** Start of Given text **

Notes From Exile by Sabina Baral, directed by Magda Umer at the Teatr Polonia Warsaw. Photo: Katarzyna Kural-Sadowska.
Volume 13

“My, Żydzi polscy [We, Polish Jews]”: A Review of Notes from Exile

The sound of a quartet tuning. An alchemical procedure of attunement before a performance.

The respite of an extended silence imbued with utter darkness.

Then, the melancholic sound of a violin that transmutes into a disconsolate musical interlude, before a woman’s face in the background is rendered visible by light and projected—large-scale black-and-white—onto a translucent scrim in the foreground. Krystyna Janda, deliberate and measured, begins:

“Our parents, the older generation of our emigration, were very diverse. Among them were Jewish Jews, living a Jewish life. There were Polish Jews—they believed that it was possible to be a Jew and a Pole concomitantly and without conflict. There were also the post-war Polish marranos, who hid their Jewish ancestry, be it out of necessity, or because that was easiest.”

Thus opens Zapiski z wygnania [Notes from Exile] directed by Magda Umer, which premiered on 9 March 2018 at Teatr Polonia in Warsaw, and which I witnessed on 16 December 2018 on the Main Stage of the National Stary Theatre in Kraków as part of the 11th annual Divine Comedy Theatre Festival. The performance is based on Sabina Baral’s 2015 memoir published in Polish under the same title, which recounts her experience of forced migration impelled by the anti-Jewish campaign and purges instigated by the Minister of the Interior of the Polish People’s Republic, General Mieczysław Moczar.

The anti-Semitic campaign was fomented by several factors and constituted a part of a larger political crisis that culminated in March of 1968. It began in 1967 following the Arab-Israeli war, when the executive committee of the Polish communist party—taking lead from the Soviet Union—condemned Israeli aggression, eventually breaking all diplomatic relations with Israel, and pledged continued support of the Arab States. Subsequently, the administration incited “anti-Zionist” political propaganda and began removing Polish Jews from positions of power. This state-sponsored campaign was an opportunistic tactic to undermine the appeal of the liberal wing of the party and to conveniently shift attention away from the economic crisis, the growing anti-government sentiment, and the ongoing protests by scapegoating Jews. The early months of 1968 also saw widespread unrest and student protests triggered by the closure of Kazimierz Dejmek’s staging of Adam Mickiewicz’s eighteenth-century play Forefathers’ Eve, which the authorities banned after just fourteen performances citing the production’s “anti-Russian” and “anti-socialist” references as the reason. While the activists condemned the government’s infringements upon free speech and blamed Moczar and his entourage for the anti-Semitic incidents, the participation in the protests of leading dissidents that happened to be Jewish—such as Adam Michnik and Henryk Szlajfer—further consolidated the administration’s anti-Jewish smear campaign. According to historian David Engel, the Interior Ministry created a card index of all Polish Jews, regardless of their political alliances or religious dispositions, and coerced some 25,000 Jews to leave Poland between 1968 and 1970 through a systematic mobilization that included being expelled from school, fired, harassed, and—in some cases—brutalized.

** End of Given text **
** Start of Records shown **

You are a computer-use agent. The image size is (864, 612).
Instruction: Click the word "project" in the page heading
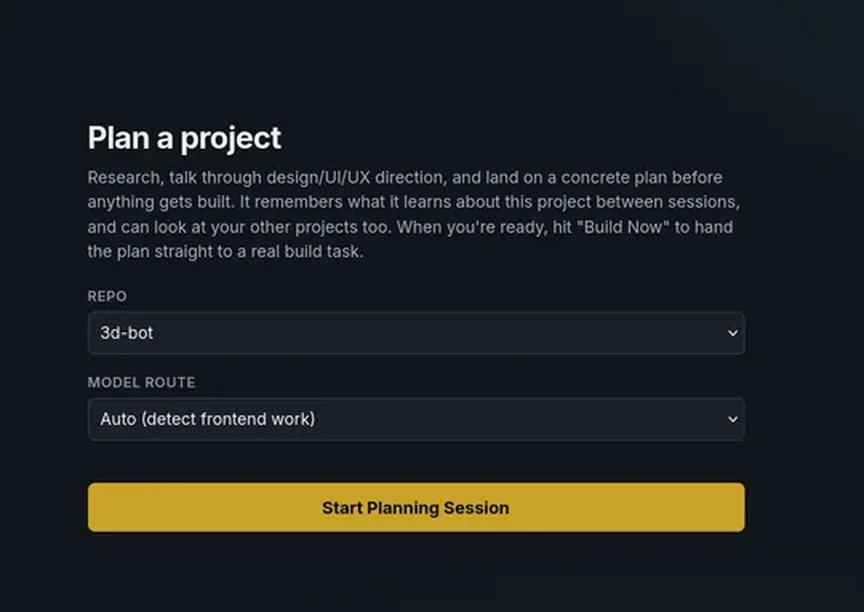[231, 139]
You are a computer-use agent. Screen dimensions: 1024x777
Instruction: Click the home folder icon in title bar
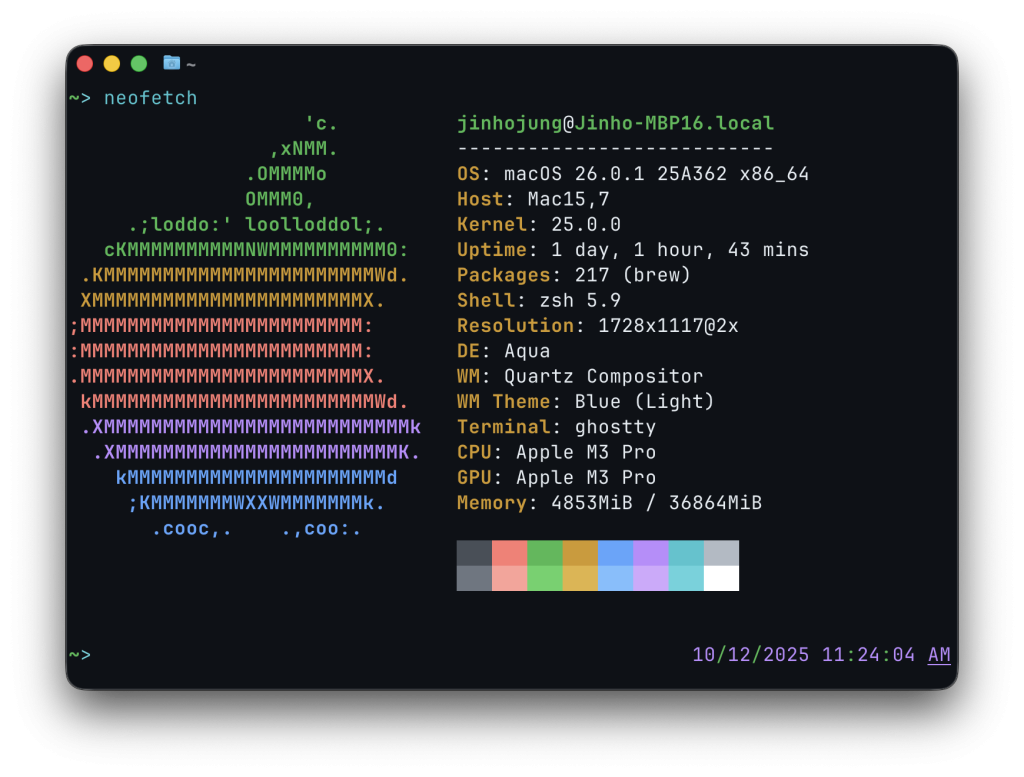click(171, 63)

** End of Records shown **
** Start of Records shown **

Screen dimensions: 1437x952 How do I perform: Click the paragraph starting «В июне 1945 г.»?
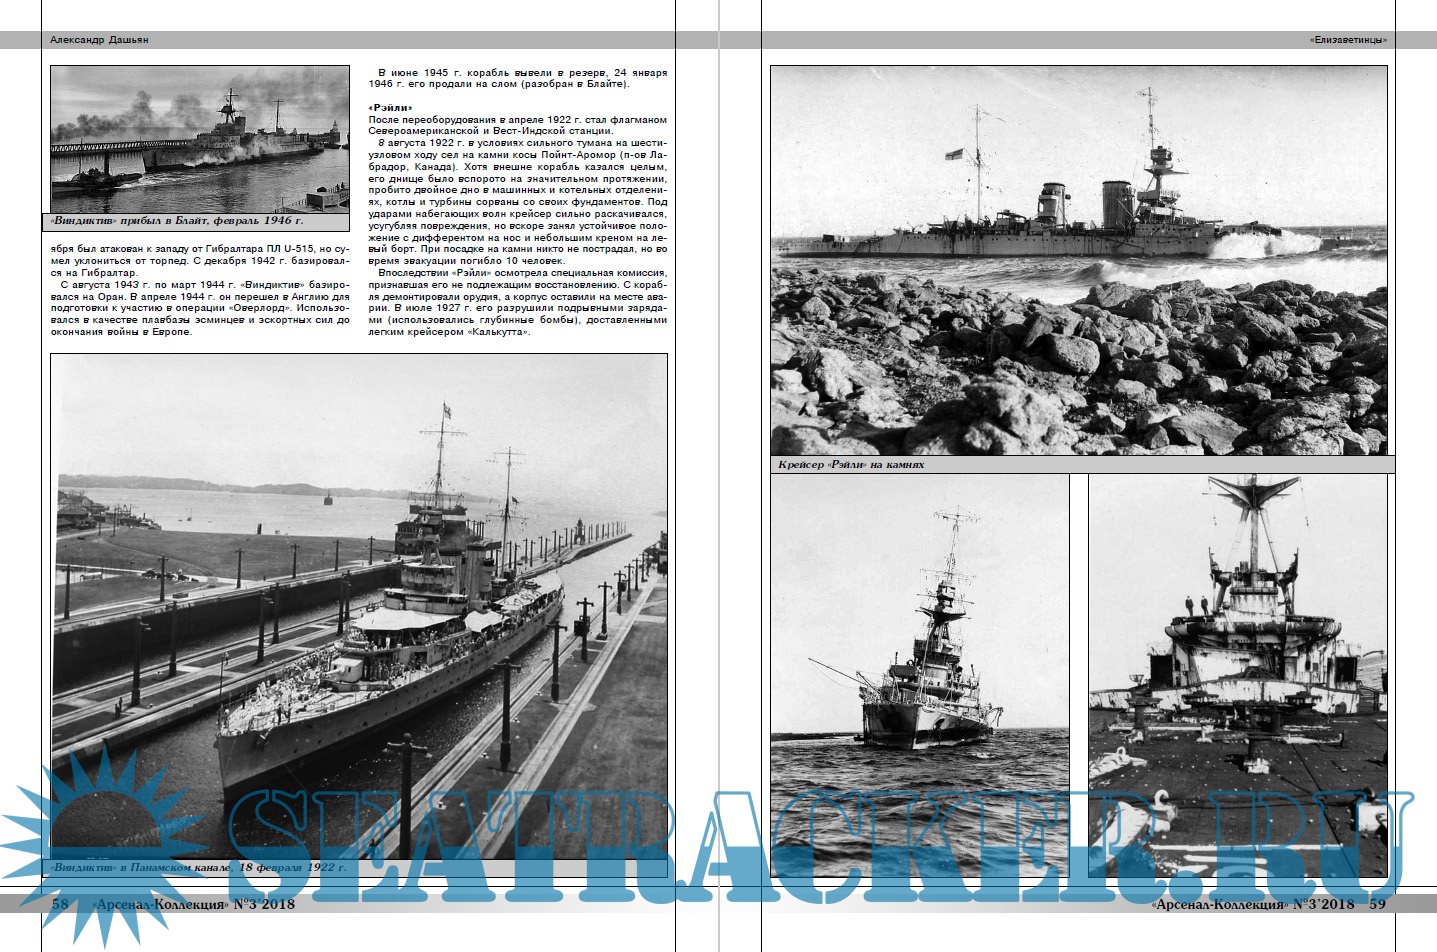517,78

** End of Records shown **

** Work required **
Continue the review of Notes from Exile from its last sentence.

** Answer to the task **
Notes From Exile by Sabina Baral, directed by Magda Umer at the Teatr Polonia Warsaw. Photo: Katarzyna Kural-Sadowska.

Sabina Baral was twenty years old in 1968 when her family was compelled to leave her hometown of Wrocław, Poland within the span of three weeks. Her beautifully rendered memoir is brought to life on the stage by Janda and Umer on the fiftieth anniversary of the March events. This work of documentary theatre splices Baral’s text with spoken and sung poetry, as well as archival photographs and films. Janda transposes Baral’s voice pointedly in her solo performance accompanied by music director Janusz Bogacki and his ensemble composed of Tomasz Bogacki (guitar), Mateusz Dobosz / Paweł Pańta (double bass), Bogdan Kulik (percussion), and Marek Zebura (violin). Her style of recitation is subdued, suffused with silences, only occasionally giving way to a subtle smile or wiping away a seldom tear with an upward stroke of the hand. This restraint—with inverse precision—gives space to the emotional and affective force of this specific confluence of history and memory. The mise en scène is not unlike the conventional setting of a sung poetry performance: a sparse stage populated only by microphones and instruments. Janda stands center stage left, behind a microphone stand—the musical ensemble to her right. The variance here is the scrim that enfolds the performers and serves as a surface for Radosław Grabski’s projections. These consist of close-ups of Janda—which give the audience a view of the actor’s nuanced facial expressions—and archival material that serves as a portal to both an earlier time and contemporary Polish street scenes.

Notes From Exile by Sabina Baral, directed by Magda Umer at the Teatr Polonia Warsaw. Photo: Katarzyna Kural-Sadowska.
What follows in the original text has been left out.